[begin Extracted information]

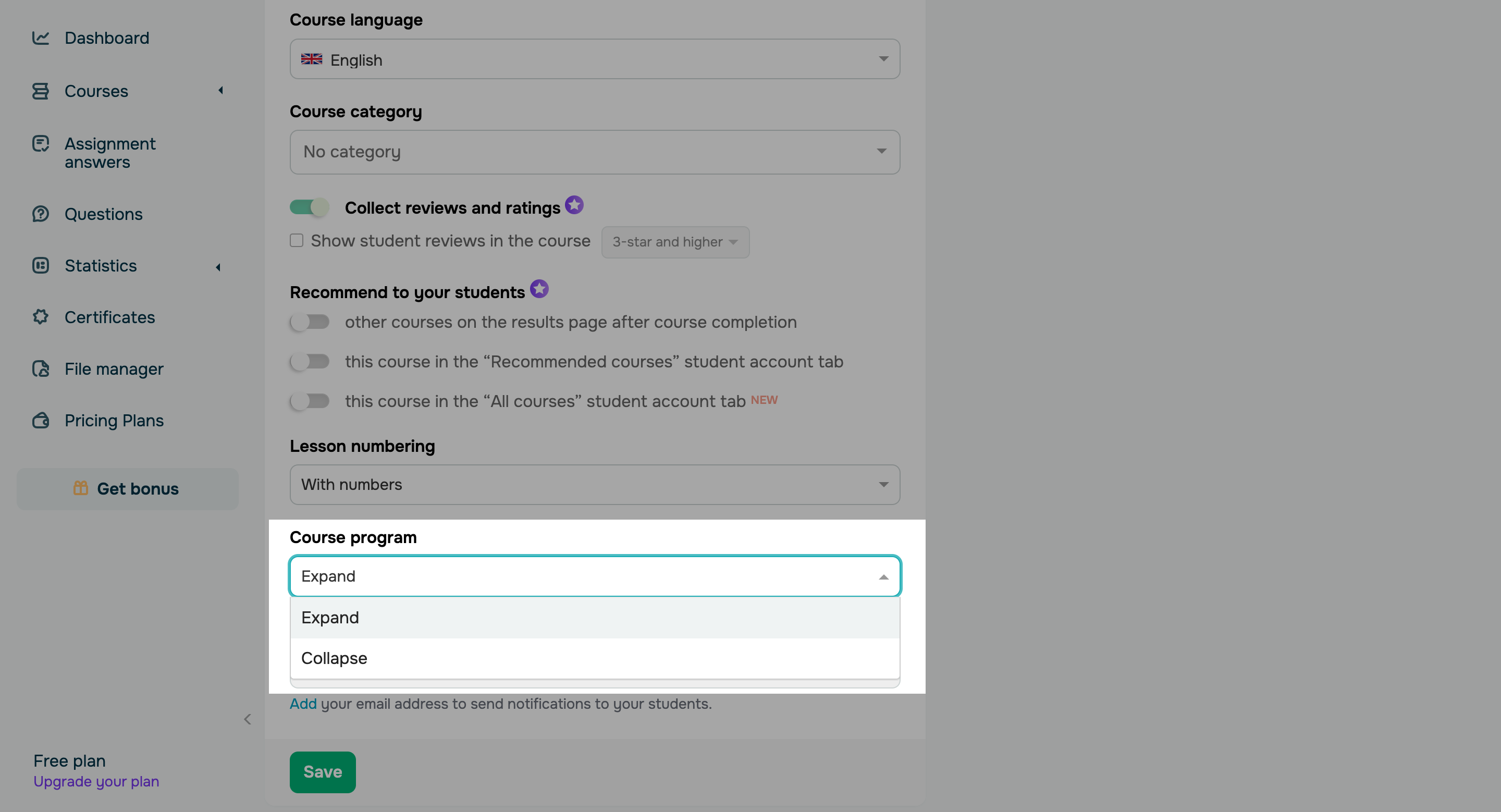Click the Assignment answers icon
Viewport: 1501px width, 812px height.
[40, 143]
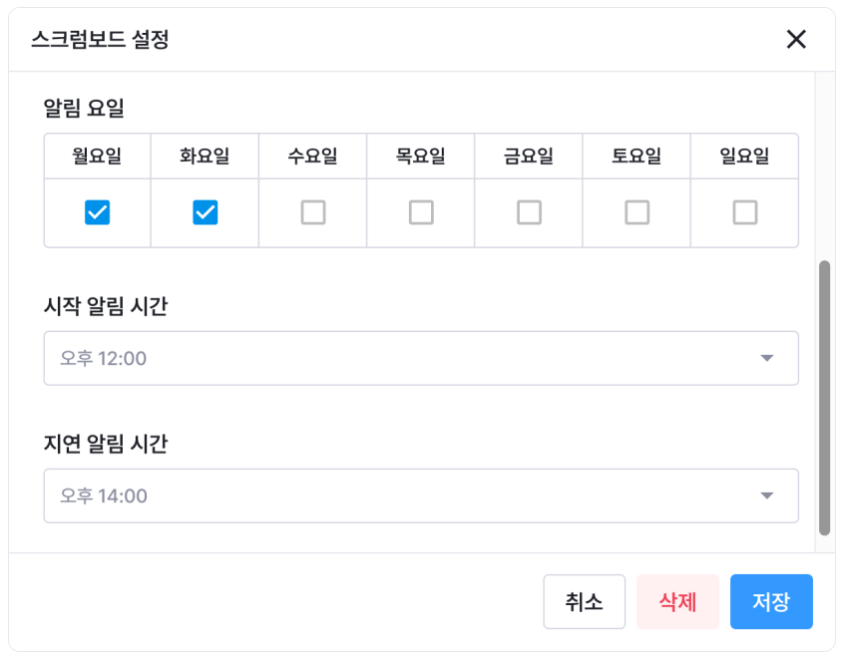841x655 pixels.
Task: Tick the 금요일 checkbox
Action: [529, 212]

[end Extracted information]

What is expected:
Rewrite all the entries above with "Click" switched to "Select" and everything else left as it is. Omit the pictures.

Reply to the task:
Select the Assignment answers icon
Viewport: 1501px width, 812px height.
[40, 143]
841x655 pixels.
Task: Tick the 금요일 checkbox
Action: [529, 212]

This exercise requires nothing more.